• Texte cité
□ □ □ □ □ □ □

LETTRE D'UN SOLDAT QUERCYNOIS DE L'AN II

A la citadelle de Bayonne, le 23 thermidor l'An II de la R.F., une, indivisible et impérissable.

MON TRES CHER FRERE,

Je m'empresse de t'apprendre les bonnes nouvelles qui nous arrivent à tout instant des différents camps qui nous environnent. Tout va à quatre roues, victoire sur victoire. Irun est pris, Fontarabie et Saint-Sébastien sur le compte (sic). Le courage avec lequel nos braves frères ont foutraillé nos ennemis est admirable ; on n'a jamais vu pareille chose. Le diable ni l'enfer ne résisteraient pas. Ils sont déjà à Pampelune ; de Pampelune, ils vont à Madrid, si le tyran espagnol ne porte pas sa tête (sic). Mais je crois qu'il n'attendra pas, ni son peuple non plus, que nous poussions plus avant, pour se rendre.
Nous venons aussi de lui prendre le grand camp des Emigrés, dans lequel s'est trouvé un général qui avait déserté la France et qui vient d'être conduit à Bayonne. Nous avons 4.000 prisonniers en ville ; 2.000 sont sous la responsabilité de 5 compagnies placées à la Citadelle et dans l'une desquelles l'on m'a fait sergent.
Nous sommes là assez bien.
Nous avons vu arriver avant hier tout l'Etat-Major de St-Sébastien. Beaucoup de femmes avec eux. Nous leur avons fait crier aussi souvent que nous avons voulu : Vive la République.
Ils ont été obligés de passer sous (sic) un drapeau espagnol que la Garde nationale traînait dans la boue des rues de Bayonne, tambour battant et tous les musiciens jouant ; suivis d'un vétéran avec toute sa compagnie organisée d'enfants, tous armés et marchant en mesure en chantant le mépris du drapeau de ces lâches.

□ □ □ □ □ □ □

• Données fournies
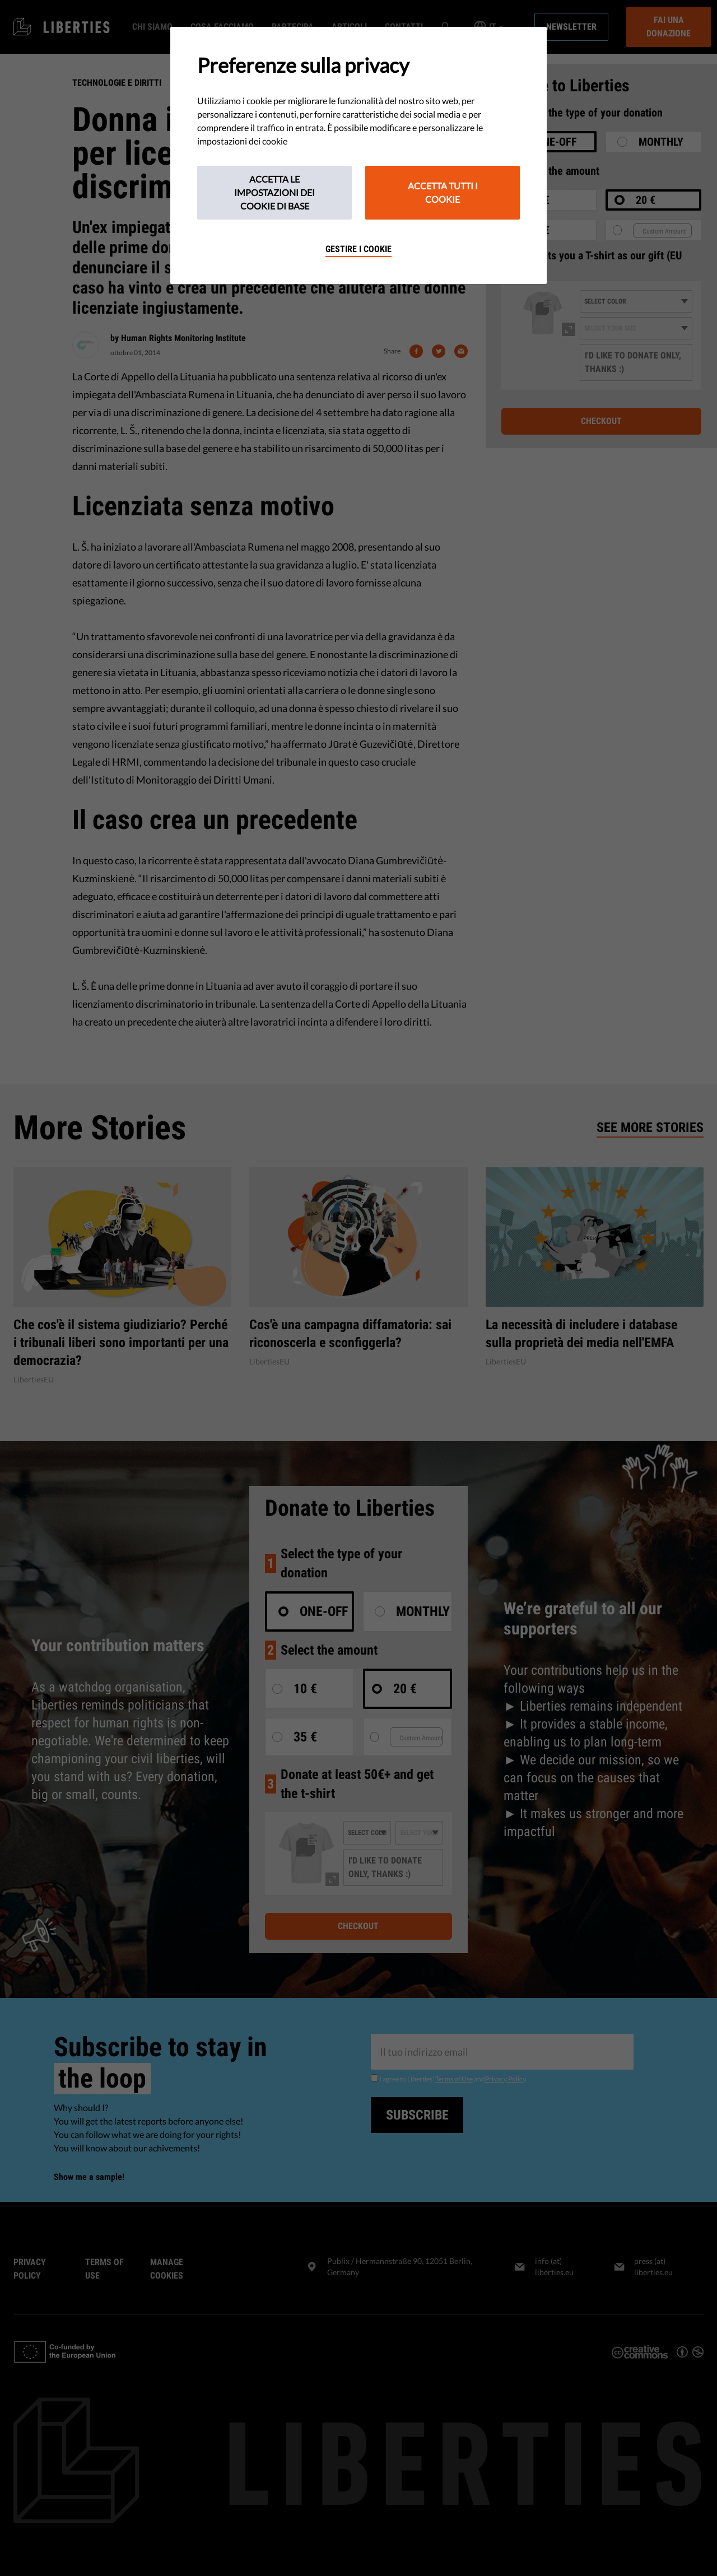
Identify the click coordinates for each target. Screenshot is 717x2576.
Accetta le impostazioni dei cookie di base (274, 192)
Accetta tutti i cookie (443, 192)
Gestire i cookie (358, 249)
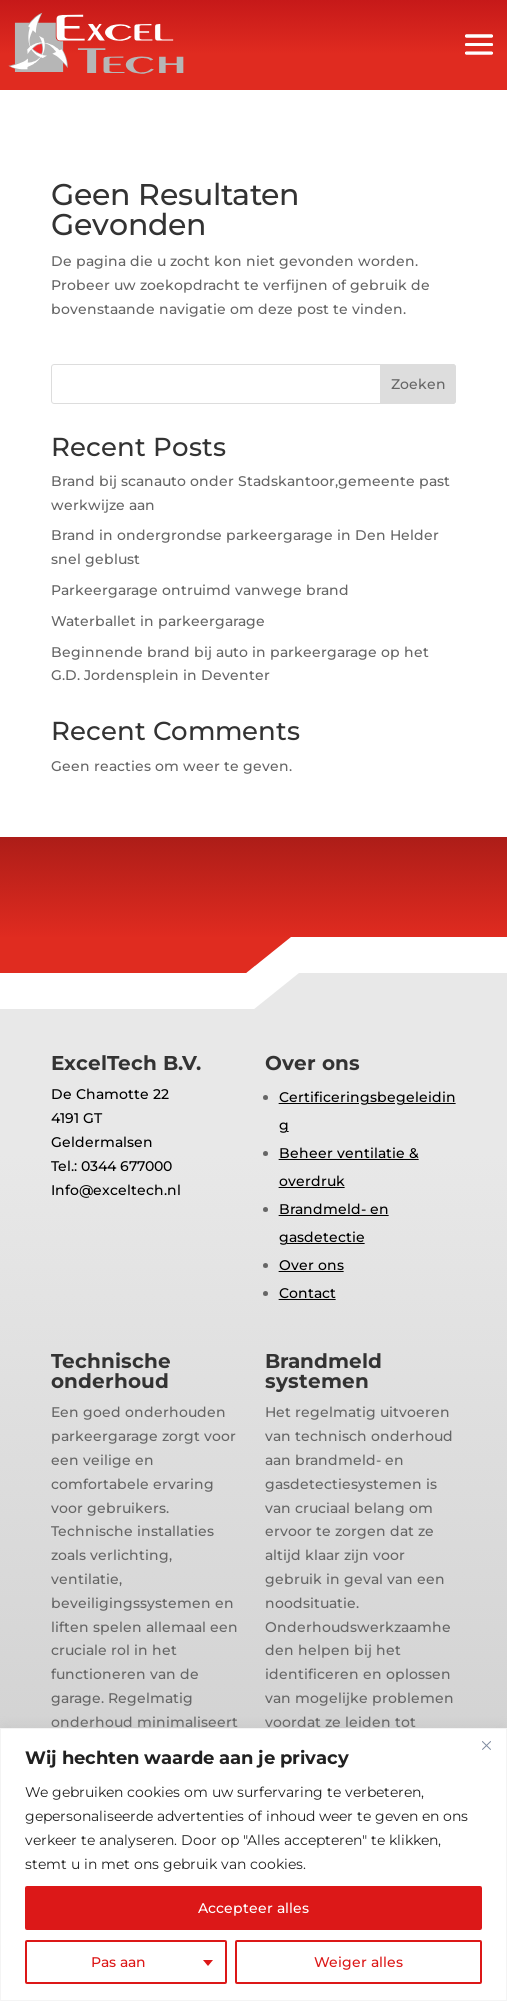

□ □ □ □ □ □ □

• Consigne 1
Dans la lettre du soldat quercynois, quel grade l'auteur a-t-il reçu dans l'une des compagnies placées à la Citadelle ?
• Consigne 2
Peux-tu poursuivre la lettre du soldat quercynois à partir de son dernier passage ?

• Résultat final 1
On l'a fait sergent.

• Résultat final 2
Dans cette seule campagne, nous avons tout au moins pris 10.000 hommes au tyran espagnol, nous en voyons passer tous les jours un nombre infini, je crois que toute l'Espagne entre (sic). Aujourd'hui je viens de voir arriver les habitants de la ville de St-Sébastien, au nombre de sept à huit cents conduits par deux gardes nationaux.
Il nous arrive tous les jours de (nouvelles) forces. Nous ne savons qu'en faire. Nous sommes environ 20.000 hommes dans cette ville ou à la citadelle ou au camp ; la citadelle ou le camp ne sont éloignés de la ville de plus d'un demi-quart d'heure.
Nous nous voyons tous les jours, entre camarades, nous mangeons le plus souvent ensemble, quoique nous soyons séparés en partie.
Bouzaguet Virelèvre est resté au camp (en qualité de sergent). A proportion qu'il arrive des forces, on lui donne 16 hommes pour les commander et les faire partir, quand le cas le requiert, et quand les 16 sont partis, on lui donne (encore) pareil nombre.
Il est au camp de Bayonne pour longtemps, et j'espère que je ne quitterai pas la citadelle plutôt que lui, le camp.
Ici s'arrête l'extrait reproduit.